__Work required__: Set down the records that follow exactly and completely.

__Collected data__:
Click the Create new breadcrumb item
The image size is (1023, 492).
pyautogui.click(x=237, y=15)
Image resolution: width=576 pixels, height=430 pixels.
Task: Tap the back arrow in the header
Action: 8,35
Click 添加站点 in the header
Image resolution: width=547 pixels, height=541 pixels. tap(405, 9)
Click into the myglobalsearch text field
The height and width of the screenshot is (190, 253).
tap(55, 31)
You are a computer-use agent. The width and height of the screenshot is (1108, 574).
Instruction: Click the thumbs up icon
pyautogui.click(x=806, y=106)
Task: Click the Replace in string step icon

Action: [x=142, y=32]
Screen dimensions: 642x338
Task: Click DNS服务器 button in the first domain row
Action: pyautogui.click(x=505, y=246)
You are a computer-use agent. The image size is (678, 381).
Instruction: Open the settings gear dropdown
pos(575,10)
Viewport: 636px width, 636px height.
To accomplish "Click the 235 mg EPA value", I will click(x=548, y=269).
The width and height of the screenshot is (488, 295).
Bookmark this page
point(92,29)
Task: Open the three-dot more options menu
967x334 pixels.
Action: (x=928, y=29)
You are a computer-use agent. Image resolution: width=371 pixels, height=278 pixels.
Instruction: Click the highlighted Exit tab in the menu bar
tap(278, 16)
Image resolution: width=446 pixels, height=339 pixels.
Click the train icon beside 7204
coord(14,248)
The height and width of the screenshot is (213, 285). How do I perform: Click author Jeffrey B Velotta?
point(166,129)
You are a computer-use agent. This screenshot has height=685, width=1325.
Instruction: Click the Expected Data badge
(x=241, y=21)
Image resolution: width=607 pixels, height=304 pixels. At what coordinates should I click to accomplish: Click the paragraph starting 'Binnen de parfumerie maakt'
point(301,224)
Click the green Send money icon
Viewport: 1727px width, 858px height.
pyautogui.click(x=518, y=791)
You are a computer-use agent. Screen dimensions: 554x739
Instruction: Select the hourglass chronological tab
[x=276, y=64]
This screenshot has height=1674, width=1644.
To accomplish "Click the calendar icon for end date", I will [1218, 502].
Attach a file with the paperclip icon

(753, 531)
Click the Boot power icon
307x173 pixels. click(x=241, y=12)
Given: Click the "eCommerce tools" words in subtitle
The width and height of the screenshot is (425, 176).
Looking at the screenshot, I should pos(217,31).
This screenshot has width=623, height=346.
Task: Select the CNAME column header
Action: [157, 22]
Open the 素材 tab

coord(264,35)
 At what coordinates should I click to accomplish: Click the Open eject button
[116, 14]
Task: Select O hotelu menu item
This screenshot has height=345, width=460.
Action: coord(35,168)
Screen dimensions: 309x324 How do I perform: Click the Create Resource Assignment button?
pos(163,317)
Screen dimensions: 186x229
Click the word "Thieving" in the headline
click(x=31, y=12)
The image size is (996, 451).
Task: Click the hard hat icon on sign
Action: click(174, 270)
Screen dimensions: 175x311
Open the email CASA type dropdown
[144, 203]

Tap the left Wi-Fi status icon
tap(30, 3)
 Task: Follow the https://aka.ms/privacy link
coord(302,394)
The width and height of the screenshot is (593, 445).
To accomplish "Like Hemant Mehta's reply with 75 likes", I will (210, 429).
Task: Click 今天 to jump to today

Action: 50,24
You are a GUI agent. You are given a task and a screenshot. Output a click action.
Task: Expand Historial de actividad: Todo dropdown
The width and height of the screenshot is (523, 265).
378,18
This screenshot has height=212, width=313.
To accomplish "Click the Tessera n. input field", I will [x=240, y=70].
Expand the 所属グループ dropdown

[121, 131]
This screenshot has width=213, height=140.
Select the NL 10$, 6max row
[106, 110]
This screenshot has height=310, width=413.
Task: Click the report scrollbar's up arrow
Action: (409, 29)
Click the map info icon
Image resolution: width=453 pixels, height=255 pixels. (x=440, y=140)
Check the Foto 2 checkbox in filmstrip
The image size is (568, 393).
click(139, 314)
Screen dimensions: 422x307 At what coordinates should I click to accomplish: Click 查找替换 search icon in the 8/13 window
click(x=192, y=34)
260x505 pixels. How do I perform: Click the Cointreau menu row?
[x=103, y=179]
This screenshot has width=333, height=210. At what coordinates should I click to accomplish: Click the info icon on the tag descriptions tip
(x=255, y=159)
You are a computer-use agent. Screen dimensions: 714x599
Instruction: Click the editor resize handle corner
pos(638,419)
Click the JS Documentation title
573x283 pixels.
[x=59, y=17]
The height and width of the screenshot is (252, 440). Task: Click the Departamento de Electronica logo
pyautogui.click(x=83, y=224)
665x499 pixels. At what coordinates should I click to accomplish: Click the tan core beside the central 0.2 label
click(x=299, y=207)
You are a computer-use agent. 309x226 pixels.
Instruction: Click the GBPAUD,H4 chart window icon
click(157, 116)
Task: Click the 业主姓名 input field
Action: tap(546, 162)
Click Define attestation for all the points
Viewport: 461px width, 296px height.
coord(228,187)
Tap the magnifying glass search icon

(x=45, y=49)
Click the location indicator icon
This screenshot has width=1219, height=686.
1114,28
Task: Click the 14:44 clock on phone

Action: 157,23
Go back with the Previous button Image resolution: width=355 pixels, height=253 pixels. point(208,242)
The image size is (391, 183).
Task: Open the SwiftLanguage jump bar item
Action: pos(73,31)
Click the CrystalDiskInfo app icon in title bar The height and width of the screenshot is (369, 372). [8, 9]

__Written reply__:
Click the Create new breadcrumb item
The image size is (1023, 492).
pyautogui.click(x=237, y=15)
Image resolution: width=576 pixels, height=430 pixels.
Task: Tap the back arrow in the header
Action: 8,35
Click 添加站点 in the header
Image resolution: width=547 pixels, height=541 pixels. tap(405, 9)
Click into the myglobalsearch text field
The height and width of the screenshot is (190, 253).
tap(55, 31)
You are a computer-use agent. The width and height of the screenshot is (1108, 574).
Instruction: Click the thumbs up icon
pyautogui.click(x=806, y=106)
Task: Click the Replace in string step icon

Action: [x=142, y=32]
Screen dimensions: 642x338
Task: Click DNS服务器 button in the first domain row
Action: pyautogui.click(x=505, y=246)
You are a computer-use agent. The image size is (678, 381).
Instruction: Open the settings gear dropdown
pos(575,10)
Viewport: 636px width, 636px height.
To accomplish "Click the 235 mg EPA value", I will click(x=548, y=269).
The width and height of the screenshot is (488, 295).
Bookmark this page
point(92,29)
Task: Open the three-dot more options menu
967x334 pixels.
Action: (x=928, y=29)
You are a computer-use agent. Image resolution: width=371 pixels, height=278 pixels.
Instruction: Click the highlighted Exit tab in the menu bar
tap(278, 16)
Image resolution: width=446 pixels, height=339 pixels.
Click the train icon beside 7204
coord(14,248)
The height and width of the screenshot is (213, 285). How do I perform: Click author Jeffrey B Velotta?
point(166,129)
You are a computer-use agent. This screenshot has height=685, width=1325.
Instruction: Click the Expected Data badge
(x=241, y=21)
Image resolution: width=607 pixels, height=304 pixels. At what coordinates should I click to accomplish: Click the paragraph starting 'Binnen de parfumerie maakt'
point(301,224)
Click the green Send money icon
Viewport: 1727px width, 858px height.
pyautogui.click(x=518, y=791)
You are a computer-use agent. Screen dimensions: 554x739
Instruction: Select the hourglass chronological tab
[x=276, y=64]
This screenshot has height=1674, width=1644.
To accomplish "Click the calendar icon for end date", I will [1218, 502].
Attach a file with the paperclip icon

(753, 531)
Click the Boot power icon
307x173 pixels. click(x=241, y=12)
Given: Click the "eCommerce tools" words in subtitle
The width and height of the screenshot is (425, 176).
Looking at the screenshot, I should pos(217,31).
This screenshot has width=623, height=346.
Task: Select the CNAME column header
Action: [157, 22]
Open the 素材 tab

coord(264,35)
 At what coordinates should I click to accomplish: Click the Open eject button
[116, 14]
Task: Select O hotelu menu item
This screenshot has height=345, width=460.
Action: coord(35,168)
Screen dimensions: 309x324 How do I perform: Click the Create Resource Assignment button?
pos(163,317)
Screen dimensions: 186x229
Click the word "Thieving" in the headline
click(x=31, y=12)
The image size is (996, 451).
Task: Click the hard hat icon on sign
Action: click(174, 270)
Screen dimensions: 175x311
Open the email CASA type dropdown
[144, 203]

Tap the left Wi-Fi status icon
tap(30, 3)
 Task: Follow the https://aka.ms/privacy link
coord(302,394)
The width and height of the screenshot is (593, 445).
To accomplish "Like Hemant Mehta's reply with 75 likes", I will (210, 429).
Task: Click 今天 to jump to today

Action: 50,24
You are a GUI agent. You are given a task and a screenshot. Output a click action.
Task: Expand Historial de actividad: Todo dropdown
The width and height of the screenshot is (523, 265).
378,18
This screenshot has height=212, width=313.
To accomplish "Click the Tessera n. input field", I will [x=240, y=70].
Expand the 所属グループ dropdown

[121, 131]
This screenshot has width=213, height=140.
Select the NL 10$, 6max row
[106, 110]
This screenshot has height=310, width=413.
Task: Click the report scrollbar's up arrow
Action: (409, 29)
Click the map info icon
Image resolution: width=453 pixels, height=255 pixels. (x=440, y=140)
Check the Foto 2 checkbox in filmstrip
The image size is (568, 393).
click(139, 314)
Screen dimensions: 422x307 At what coordinates should I click to accomplish: Click 查找替换 search icon in the 8/13 window
click(x=192, y=34)
260x505 pixels. How do I perform: Click the Cointreau menu row?
[x=103, y=179]
This screenshot has width=333, height=210. At what coordinates should I click to accomplish: Click the info icon on the tag descriptions tip
(x=255, y=159)
You are a computer-use agent. Screen dimensions: 714x599
Instruction: Click the editor resize handle corner
pos(638,419)
Click the JS Documentation title
573x283 pixels.
[x=59, y=17]
The height and width of the screenshot is (252, 440). Task: Click the Departamento de Electronica logo
pyautogui.click(x=83, y=224)
665x499 pixels. At what coordinates should I click to accomplish: Click the tan core beside the central 0.2 label
click(x=299, y=207)
You are a computer-use agent. 309x226 pixels.
Instruction: Click the GBPAUD,H4 chart window icon
click(157, 116)
Task: Click the 业主姓名 input field
Action: tap(546, 162)
Click Define attestation for all the points
Viewport: 461px width, 296px height.
coord(228,187)
Tap the magnifying glass search icon

(x=45, y=49)
Click the location indicator icon
This screenshot has width=1219, height=686.
1114,28
Task: Click the 14:44 clock on phone

Action: 157,23
Go back with the Previous button Image resolution: width=355 pixels, height=253 pixels. point(208,242)
The image size is (391, 183).
Task: Open the SwiftLanguage jump bar item
Action: pos(73,31)
Click the CrystalDiskInfo app icon in title bar The height and width of the screenshot is (369, 372). [8, 9]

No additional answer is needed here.